Updated | EC forecast lauds robust growth, warns against delays in LNG plant

EC forecasts ‘robust economic growth’ in 2014 • lower energy bills putting more money in people's pockets and driving consumption and economic growth • warns that delays in planned LNG plant could pose downside risk to growth projections

Energy minister Konrad Mizzi: energy bills were reduced by 25% in March, but the new LNG power plant has to be constructed.
Energy minister Konrad Mizzi: energy bills were reduced by 25% in March, but the new LNG power plant has to be constructed.

Adds reaction by PN

The European Commission’s outlook for the Maltese economy is suggesting a robust growth for the rest of 2014, with household consumption and the new Delimara power plant investment, expanding economic activity.

But the EC’s spring forecast also says that “delays in the planned construction of the new power plant pose a downside risk to growth projections”, referring to the effect that the reductions in energy bills, which started in March, will have in increasing disposable income.

Economic activity in Malta was said to have “surprised positively in 2013” with a real GDP growth of 2.4%.

This growth was based on the significant accumulation of inventories, and a pick-up in private consumption. At the same time exports were weak, giving a negative contribution to economic growth for the first time since 2006.

Real GDP growth is forecast to moderate slightly, reaching 2.3% in 2014, and 2.1% in 20145.

The new power plant at Delimara, which will result in intensive import activity, will mean experts will be greatly offset.

Positive labour market conditions and the reduction in energy bills will push household consumption in 2014 and 2015 as more disposable income is left in people’s pockets.

Deficit and debt

The EC credited strong economic growth and the government’s discretionary measures with the narrowing of Malta’s deficit to 2.8% in 2013, from 3.3% a year before.
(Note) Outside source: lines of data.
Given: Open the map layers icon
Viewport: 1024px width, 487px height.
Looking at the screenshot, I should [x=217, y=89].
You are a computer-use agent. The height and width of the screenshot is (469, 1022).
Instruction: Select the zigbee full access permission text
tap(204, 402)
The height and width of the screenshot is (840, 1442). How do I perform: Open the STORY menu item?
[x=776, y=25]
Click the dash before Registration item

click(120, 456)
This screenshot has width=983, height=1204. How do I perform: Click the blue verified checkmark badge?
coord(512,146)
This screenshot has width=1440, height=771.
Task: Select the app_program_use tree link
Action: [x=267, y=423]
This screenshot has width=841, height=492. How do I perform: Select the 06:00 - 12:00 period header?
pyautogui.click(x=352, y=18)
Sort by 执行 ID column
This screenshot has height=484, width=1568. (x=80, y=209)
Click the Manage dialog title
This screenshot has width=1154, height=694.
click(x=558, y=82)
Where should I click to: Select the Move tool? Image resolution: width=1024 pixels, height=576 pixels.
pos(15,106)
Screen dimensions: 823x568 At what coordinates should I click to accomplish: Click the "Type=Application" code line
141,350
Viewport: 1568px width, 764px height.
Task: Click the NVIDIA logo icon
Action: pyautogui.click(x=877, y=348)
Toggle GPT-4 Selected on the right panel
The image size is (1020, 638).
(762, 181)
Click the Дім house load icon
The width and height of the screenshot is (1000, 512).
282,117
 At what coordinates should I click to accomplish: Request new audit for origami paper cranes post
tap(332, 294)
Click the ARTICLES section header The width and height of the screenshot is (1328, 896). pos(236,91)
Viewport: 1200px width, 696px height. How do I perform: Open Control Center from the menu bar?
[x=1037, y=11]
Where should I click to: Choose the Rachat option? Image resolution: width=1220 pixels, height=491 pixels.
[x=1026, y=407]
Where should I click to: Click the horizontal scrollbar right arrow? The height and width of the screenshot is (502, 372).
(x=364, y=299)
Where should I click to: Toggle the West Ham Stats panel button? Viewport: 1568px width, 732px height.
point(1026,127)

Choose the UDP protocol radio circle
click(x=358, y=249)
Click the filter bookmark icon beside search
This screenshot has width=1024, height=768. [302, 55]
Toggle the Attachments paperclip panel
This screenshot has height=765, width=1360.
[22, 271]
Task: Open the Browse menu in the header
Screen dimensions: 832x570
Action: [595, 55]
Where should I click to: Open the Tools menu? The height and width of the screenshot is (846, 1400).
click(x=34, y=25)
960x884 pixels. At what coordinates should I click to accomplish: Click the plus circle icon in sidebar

In 2014, the government deficit is expected to improve further to 2.5% of GDP, with revenues boosted by excise duties and the Individual Investor Programme. Spending on public sector recruitment and other cuts will continue throughout the year.

The structural deficit is projected to narrow only marginally in 2014, after improving by 1 percentage point of GDP in 2013, and remain unchanged in 2015.

Debt-to-GDP ratio increased to 73.0% in 2013, but is expected to decrease by some 2 percentage points over 2014-15, following the repayment of a loan from Air Malta and the partial clearance of some tax arrears from Enemalta.

The EC also said that “higher than budgeted” disbursements related to the car VAT refund scheme could pose risks to public finance developments, while the settlement of all the arrears by Enemalta would further decrease the debt.

In a reaction, the Nationalist Party said the government should not ignore the Commission’s warnings of the economic development.

“Even though the country’s economy is stable, the report lists a number of sectors that are of concern, including its forecast that less jobs will be created during this year,” the PN said.

It added that while the rate of unemployment is expected to remain unchanged, the Commission forecasts a drop in job creation from 3.1% to 2.1%.

“In other words, not enough jobs will be created and those seeking employment will find it harder,” the party said.

It went on to add that the taxpayer will fork out money to pay for the jobs “the Prime Minister is giving to the core”.

The PN also commented that the European Commission was basing its forecast of economic growth based on domestic consumption “contrasting statistics issued by Eurostat reporting a drop in retail trade”.